Researchers and practitioners in archaeology, architecture, computers, and electronics explore technology that preservationists can use in locating, identifying, restoring, and displaying architectural and archaeological heritage. Their topics include the importance of being honest: issues of transparency in the digital visualization of architectural heritage, using a laser scanner for the digital surveying of the Sarnicli Inn and the Byzantine Cistern Underneath, surveying ancient Maya buildings in the forest, residential architecture of the Russian Imperial Age (1703-1843) in drawing of Italian architects, and hand-held three-dimensional scanning for cultural heritage: experimenting low-cost structure sensor scan.
– Protoview Reviews
NPR reports that 45 million tourists visit Italy and its monuments each year, generating about 9 percent of the country's GDP. This surprising fact perhaps explains a handbook that speaks primarily to the archaeological side of historic preservation in Italy.
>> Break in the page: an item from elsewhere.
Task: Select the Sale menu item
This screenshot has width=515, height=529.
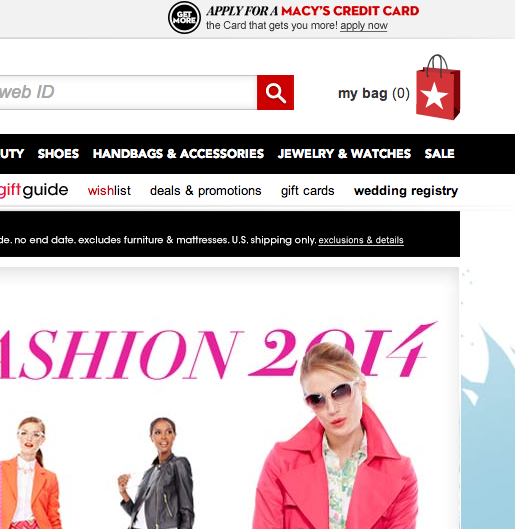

Forty-four contributors collaborated to produce nineteen case studies laden with highly technical information about photogrammetry and other measurement technologies for documenting heritage sites. [...] The volume is at its strongest in two chapters: an art-historical interpretation of Borromini's Sant' Ivo alla Sapienza tracing its iconography to the third poem of Dante's Divine Comedy; and a proposal to repurpose a Beaux-Arts post office in Buenos Aires, Argentina, into a cultural center. Some of the chapters included here would actually be more accessible if the authors had instead published them as journal articles, perhaps as a special issue of the APT Bulletin: The Journal of Preservation Technology. The collection belongs only in specialty archaeology collections, whereas Donald Friedman's Historical Building Construction: Design, Materials & Technology (2nd ed., 2010) is more suited to academic libraries supporting preservation-related programs.